Wandering

All photos by Sandora Hedrich

In my earlier years as an artist, I worked in a funky studio in Santa Monica, near Los Angeles, then in an industrial space in Chicago, then a much larger studio in Capitol Hill in Seattle. It was a big open space, and I used to rollerblade or ride my bicycle through it when I wasn’t creating art. When I worked in my city studios, I would sometimes create a circle around me, using blue painter’s tape. It symbolized that nothing—negativity, demons, banal distractions—outside of my realm, the space beyond the tape could interfere with my process of creating of art. Only positive thoughts and love were permitted within the space. This made me feel empowered, as if I existed in my own eden, my own garden…where anything is possible.

Now that I live on the remote island of Orcas in the Pacific Northwest, I have created an oasis for myself and the circle of blue painter’s tape is no longer needed. My art studio is a fifteen minute walk, down a serpentine driveway from my house — a labyrinthian path through my land, a private forest reserve that is sacred to me.

 
 

The pathway to the studio is an immersion into nature that I may make several times a day, numerous times per week, yet I have no sense of time when I do so. This walk to the studio is transitional, transformational, it’s a portal for me.

The path takes me down my steep, switchback mountain driveway, with deep fall-offs. A road that can be treacherous in the snow, and sometimes traps us in from the rest of the world. The overstory is filled with the canopies of Cedar, Douglas Fir, Madrone, Hemlock, Wild Cherry, Big Leaf Maple, Ocean Spray, and Wild Rose, with a lush understory of moss, salal and fern.

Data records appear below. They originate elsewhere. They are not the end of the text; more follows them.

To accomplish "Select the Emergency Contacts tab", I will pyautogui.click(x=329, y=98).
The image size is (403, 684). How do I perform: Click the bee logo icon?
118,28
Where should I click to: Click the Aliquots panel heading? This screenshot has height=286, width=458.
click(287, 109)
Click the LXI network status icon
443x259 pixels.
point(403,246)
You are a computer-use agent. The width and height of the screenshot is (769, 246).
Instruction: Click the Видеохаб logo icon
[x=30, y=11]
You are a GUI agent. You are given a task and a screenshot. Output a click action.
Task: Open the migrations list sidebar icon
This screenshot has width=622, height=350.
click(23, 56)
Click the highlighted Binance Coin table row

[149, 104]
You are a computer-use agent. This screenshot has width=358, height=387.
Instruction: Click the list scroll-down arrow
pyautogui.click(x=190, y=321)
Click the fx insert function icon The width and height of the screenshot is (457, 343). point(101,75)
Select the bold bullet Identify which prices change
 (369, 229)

As I pass through dense forest, I might pass woodpeckers, bird nests with chirping chicks, different owl species even during the day (including a great horned and barred owls), ravens, squirrels, eagles, mice…

Every now and then, I stop to escort a slug or worm out of my path, pause to examine a dew drop on a spider web, study the intricacies of nature…

 

Hummingbird nests on tree limbs.

This path is a daily reminder that my partner, Sandora, and I live in harmony with the world around us. Before COVID, families of deer would greet me on the pathway to my studio, but they suffered their own pandemic at the same time we did. Their disappearance was a reminder of the ephemeral nature of beauty and life, and how precious it can be.

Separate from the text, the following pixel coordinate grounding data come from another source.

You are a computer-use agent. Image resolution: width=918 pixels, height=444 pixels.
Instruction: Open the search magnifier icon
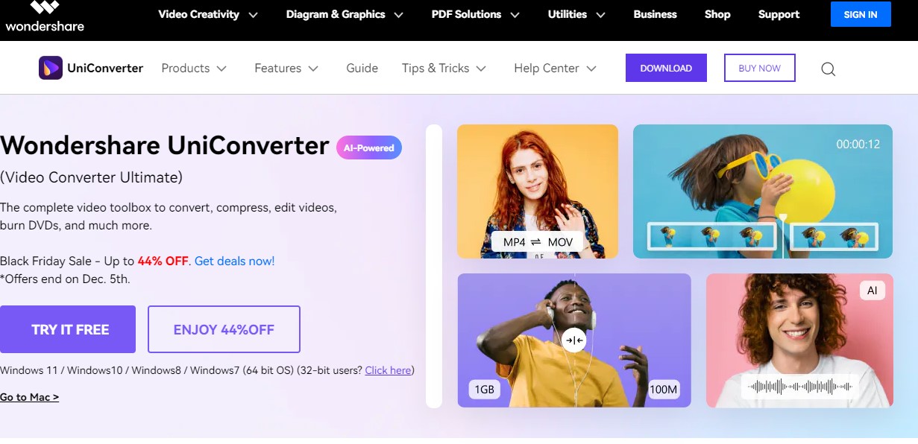pos(828,69)
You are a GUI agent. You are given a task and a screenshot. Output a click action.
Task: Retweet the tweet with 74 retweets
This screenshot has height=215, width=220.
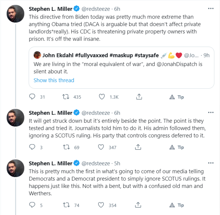tap(67, 205)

The poem below is by Sandora and it captures the spirit of the land we live on and with.

Because

       by Sandora Hedrich

 

Because it is so alive, it breathes life into me.

Because the steep serpentine driveway slinks under hovering arched branches.

Because blue-grey granite rock-faces rise high on the side, with huge, age-old roots wending their way through crannies and cracks.

Because it is hard to tell where the rough-barked root stops — and the rock is just rock.

Because the stories-tall trees with stories to tell rise above it all and lean and feed and fall.

Because the small green frog, slippery salamander, rough-skinned newt sneak under rocks, leaf litter, damp glistening moss and layer upon layers of frilly fern fronds.

Because this lucky horseshoe-shaped island is circled by Humpback, Gray, Orcas and Minke whales  —  plus all manner of dolphins and porpoises too.

Because the rocks at the beach are covered with starfish every color of the rainbow.

Because the fur and hooves of black-tail deer carve trails and tunnels through wooded bramble of blackberry, hardhack, ocean spray, wild rose and salal.

Because the understory has its own story of small Douglas squirrels not much bigger than a chipmunk and twice as feisty, the Western Gray squirrel who is really red to blend into all the red-barked towering Red Cedar, Red Alder and Douglas Fir, plus shrew, vole, mole and deer mouse scampering to hide.

Because the big bumpy Big-Leaf Maples really do have really big leavesand in spring their sap turns the squirrels silly, giddy as drunk.

Because every strata of the forest and clearing is filled with the cacophony of calls echoing Western Tanager, Varied Thrush, Spotted Towhees, Pileated Woodpecker (the inspiration for Woody Woodpecker), Bald Eagles, Barred Owl, Leucistic (all-white) Red-tailed Hawk, Evening Grosbeak, Flicker, Nuthatch, Goldfinch.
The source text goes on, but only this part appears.